Segundo analistas, eleitor vai se decidir por aquele que lhe traga alguma vantagem


O brasileiro vive um dilema para a eleição presidencial de 2018. Ao mesmo tempo em que deseja votar num candidato a presidente livre dos escândalos de corrupção, se vê diante de um cardápio de políticos que não lhe parece imune aos atos ilícitos. Ao partir do pressuposto de que todos, em maior ou menor grau, têm manchas de improbidade em sua biografia, o eleitor acabará se decidindo por aquele que lhe traga alguma vantagem pessoal, uma vida mais próspera ou mesmo o que pareça “menos pior.”

Pelo menos é essa a leitura do resultado da mais recente pesquisa Datafolha feita por analistas políticos, que avaliam as contradições expostas pelos índices de popularidade dos pré-candidatos. No mesmo levantamento em que 87% dos entrevistados afirmam querer escolher um presidente que nunca tenha se envolvido em casos de corrupção, o ex-presidente Luiz Inácio Lula da Silva (PT) surge como líder absoluto na corrida eleitoral.

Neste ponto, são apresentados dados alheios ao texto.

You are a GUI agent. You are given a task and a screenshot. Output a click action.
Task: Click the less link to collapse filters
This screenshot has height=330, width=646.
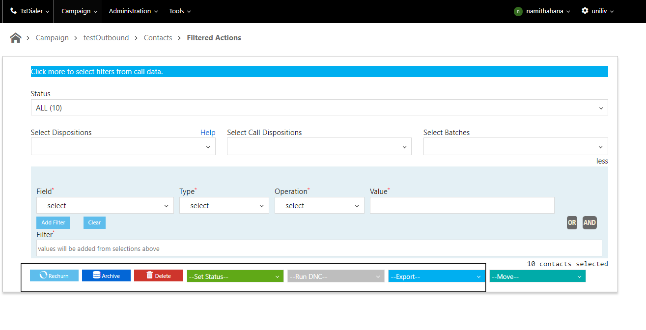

Nas simulações de primeiro turno, o petista desponta à frente com piso de intenções de voto de 35%, enquanto que no segundo turno vence contra todos os adversários. Tudo isso apesar das recentes declarações do ex-ministro Antonio Palloci, que o acusou de “sucumbir ao pior da política”, e da condenação a nove anos por corrupção passiva e lavagem de dinheiro no caso do tríplex do Guarujá.

— Como parece que todos estão envolvidos em escândalos de corrupção, aumenta a rejeição à classe política como um todo. Então, na hora de se decidir, o eleitor acaba escolhendo aquele que provoca as melhores lembranças — diz o diretor do Datafolha, Mauro Paulino.

Nesse aspecto, segundo especialistas, Lula acaba levando a melhor porque ainda estão vivos na memória dos brasileiros os oito anos de seu governo (2003-2010), com crescimento econômico e melhora da vida da população. Isso tem um impacto positivo principalmente das classes econômicas mais baixas, onde o ex-presidente tem maior aceitação e onde se decide a eleição.

— Essa conta (de querer um político sem corrupção e Lula à frente das pesquisas) não fecha. Lula tem essa intenção de votos altíssima, devido ao êxito do período dele para boa parte da população — diz o cientista político da Fundação Getúlio Vargas (FGV), Marco Antônio Teixeira.

A força de Lula demonstrada na pesquisa também pode ser atribuída ao intenso noticiário de corrupção no governo Michel Temer (PMDB), cuja aprovação caiu para 5%. Para o cientista político Humberto Dantas, o PSBD também tem sua parcela de contribuição ao sofrer um desgaste com o senador Aécio Neves e, mesmo assim, mantê-lo no partido.

— Diante desses cenários, o brasileiro, dotado de uma inocência absurda, levará sua decisão baseada no passado, do “eu era feliz e sabia” — diz Dantas.